From “out there” in the Orient, Buddha migrated from a mystical Other to a figure perceived as part of Western power—for European scholars began to translate and publish primary texts. The West controlled Buddhism’s past. The British believed they had rescued the texts from their dissolute holders, the idolaters of the present Asian practitioners of a feebler dharma. From being sent Eastern legends to Western readers, European guardians kept what was sent and improved upon it, scouring with dictionaries and grammars the tainted overlays that obscured the Buddha’s original message.

Not that this message was accepted. Rather, it often suffered by comparison to secular, rational, or scientific sources—if not Christian ones. Buddhism aroused fear within secular as well as Christian hearers, for it seemed to undermine the impact of religion as a motivating force to save a people from corruption. Idealistic as Buddha may have been, Victorians tended to regard his followers as fallen.

No matter the slant, the British tended to favor a textually constrained angle. This fidelity to an earlier source became—similar to biblical criticism emerging by the 1870s—the criterion against which to test the texts. The southern manifestations as closer to a Protestant attitude gained, understandably, favor in Victorian eyes; those further north were relegated to a more lax judgment in the eyes of critical British students.

Being 1988, Almond published this study with an eye to Orientalism and the counter-reaction to this. He uses academic jargon sparingly, however. Although written for an audience assumed familiar with Buddhism and Victorian history, this book remains accessible for the inquirer outside these fields. Illustrations could have enriched this short work; I suspect a limited press run for their lack.

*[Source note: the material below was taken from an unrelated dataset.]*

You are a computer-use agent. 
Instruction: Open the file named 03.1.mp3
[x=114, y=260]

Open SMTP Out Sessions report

Almond does not explore in this brief study the actual practice of Buddhism in 19c British Isles, nor does he relate the teachings themselves. Rather, he focuses on their critical reception, not by adepts but by academics and bureaucrats. Yet, he also delves into such as “The Penny Cyclopedia” attentively to track the progress of knowledge of Buddhism as recorded within editions of popular reference works. He also relates the unease such progress revealed to a populace confident in their own values and mindset.

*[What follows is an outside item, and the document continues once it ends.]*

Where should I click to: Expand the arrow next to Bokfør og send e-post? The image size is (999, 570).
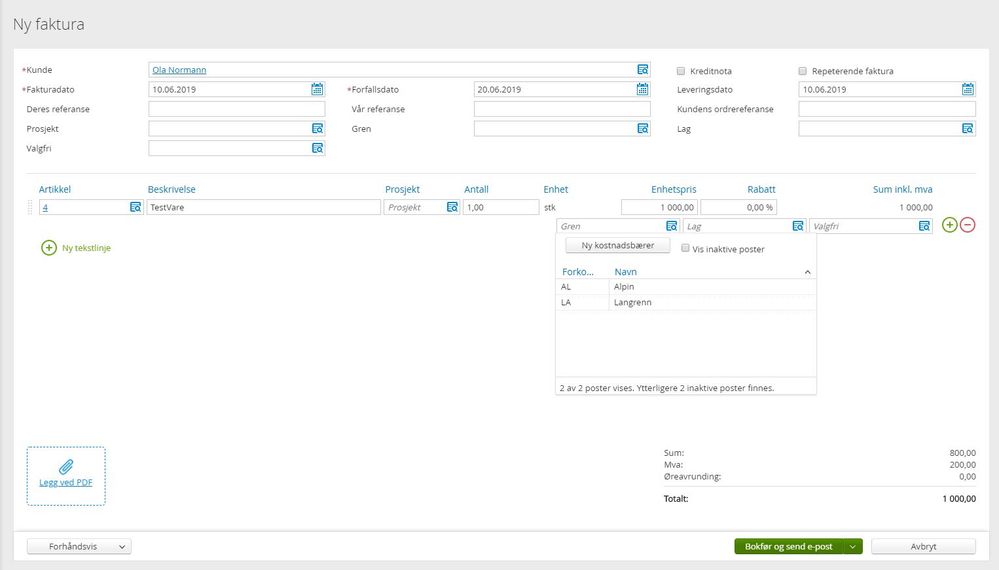(x=852, y=546)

Victorian pride tended to diminish the contributions of this burgeoning faith, three hundred million strong then, that threatened to rival Christianity in numbers. Almond passes over reactions of everyday citizens to Buddhism; perhaps this would have been minimal to non-existent for nearly all British folks. A wider social history may have not been possible given the practical gulf between everyday lack of knowledge of Buddhism and that—half comprehended, half distorted-- filtering into the libraries of a few intellectuals or missionaries. However, this gradual awareness of Buddhism has taken two centuries perhaps to filter into even the mindset of a small minority of people in the Isles in any “true” fashion.

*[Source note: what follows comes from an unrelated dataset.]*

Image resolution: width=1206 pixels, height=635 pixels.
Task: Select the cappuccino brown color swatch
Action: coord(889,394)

Almond shows how slow a process this construction of Western Buddhism has been. He also sets the scene for why-- given formidable challenges in language and culture-- the Victorians, in their own way, attempted to begin at least to understand this complex tradition. They stressed its morality, its seeming atheism, its philosophical emphases on nothingness, its preoccupation with human nature and its taming control. No less than these inquiring predecessors, we view Buddha in the West through similarly challenging preoccupations of our age. (Posted to Amazon US 4-19-10)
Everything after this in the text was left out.